A Polícia Federal encontrou grandes quantias em dinheiro vivo durante a Operação Mare Liberum, deflagrada na manhã desta terça-feira (28), que investiga um esquema de facilitação de contrabando e descaminho no Porto do Rio de Janeiro envolvendo servidores da Receita Federal.

Entre os alvos da operação estão três auditores fiscais. Em um dos endereços, na Barra da Tijuca, os agentes localizaram cerca de R$ 1,2 milhão e US$ 83 mil, valores que foram apreendidos e levados à Superintendência da PF, no centro do Rio.

Em outro imóvel, em Niterói, foram encontrados US$ 200 mil. Já com uma terceira servidora, também alvo da ação, a PF apreendeu quase US$ 360 mil.

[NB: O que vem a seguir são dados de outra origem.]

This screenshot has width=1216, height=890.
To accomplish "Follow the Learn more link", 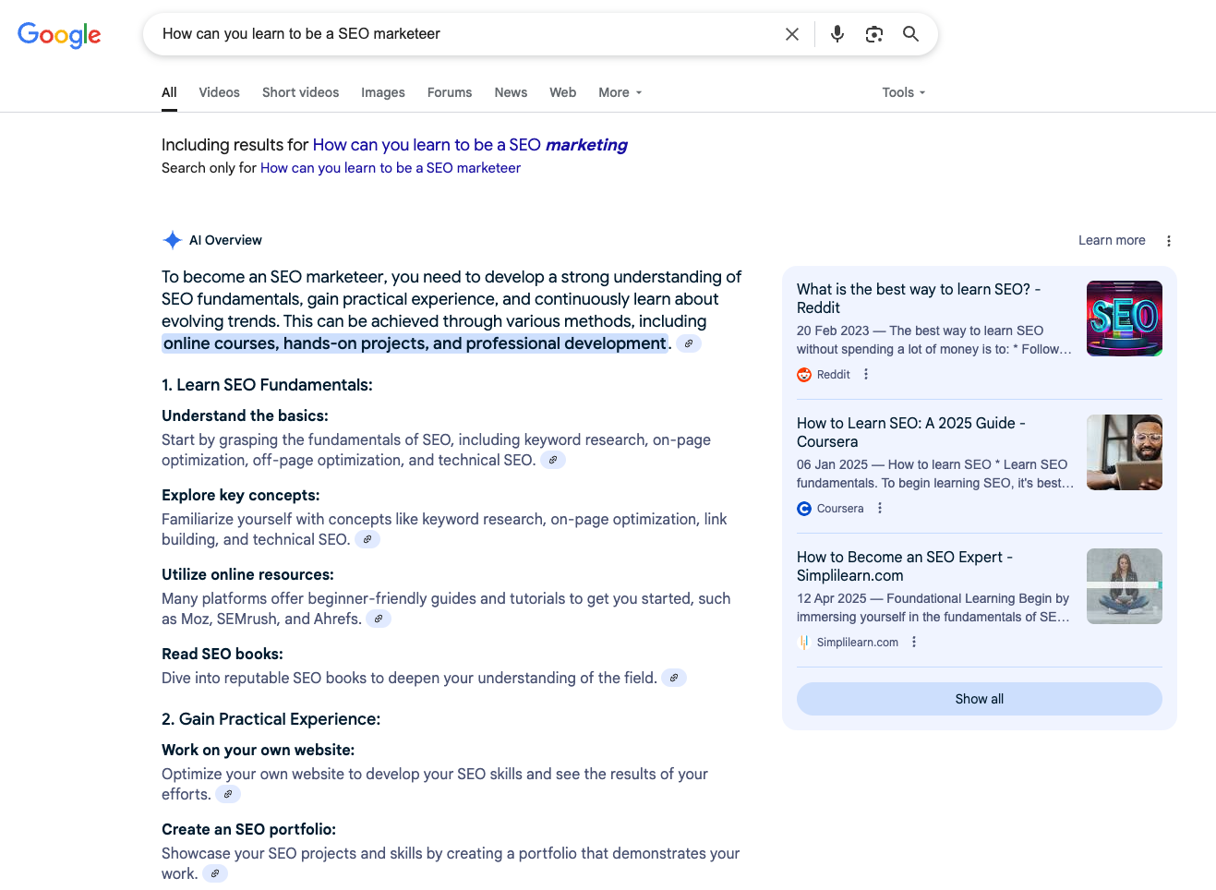I will pos(1111,240).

Durante a operação, celulares, computadores, pen drives e outros dispositivos foram recolhidos pelos agentes. Ao todo, 25 servidores da Receita Federal foram alvos de mandados de busca e apreensão, sendo 17 auditores fiscais e oito analistas tributários, todos afastados de suas funções.

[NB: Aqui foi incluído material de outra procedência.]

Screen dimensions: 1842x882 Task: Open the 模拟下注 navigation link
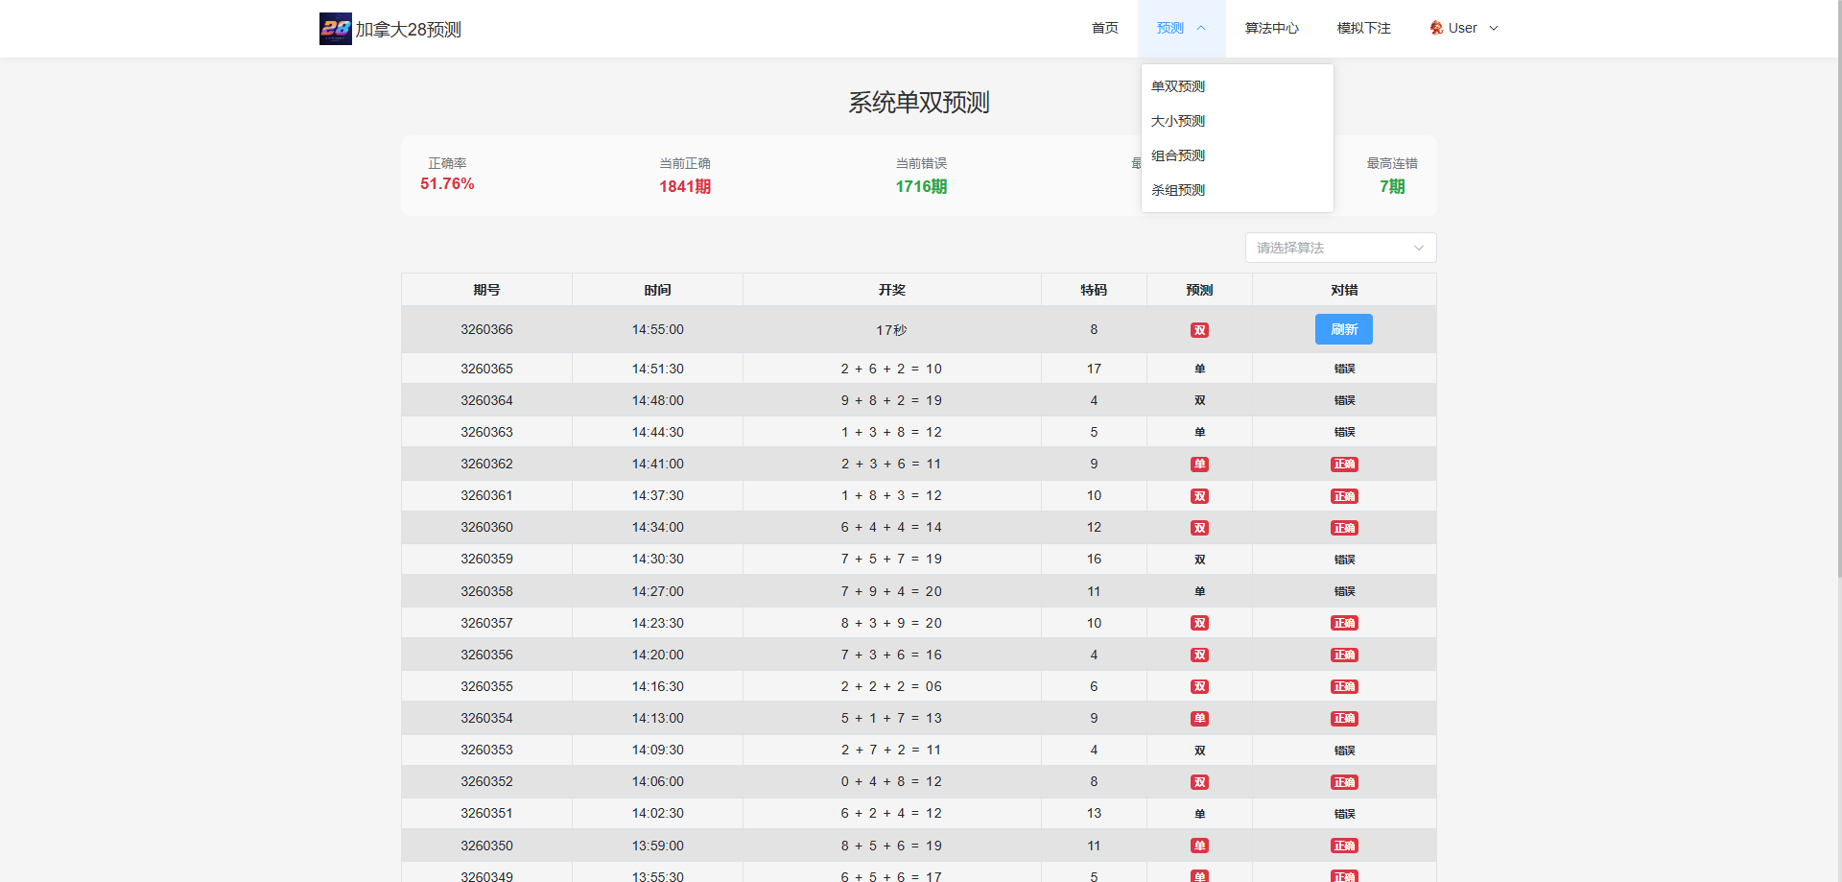1363,28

As investigações apontam a existência de um esquema estruturado envolvendo servidores públicos, despachantes aduaneiros e empresários, que atuariam na liberação irregular de cargas no porto, com divergências entre mercadorias declaradas e efetivamente importadas, além de possível sonegação de tributos.

Segundo a Receita Federal, cerca de 17 mil Declarações de Importação apresentam indícios de irregularidades. A PF estima que o esquema possa ter causado prejuízos de aproximadamente R$ 86,6 bilhões entre 2021 e 2026.

A investigação teve início em 2022, a partir de apurações internas da Corregedoria da Receita Federal, e também cumpriu mandados no Espírito Santo.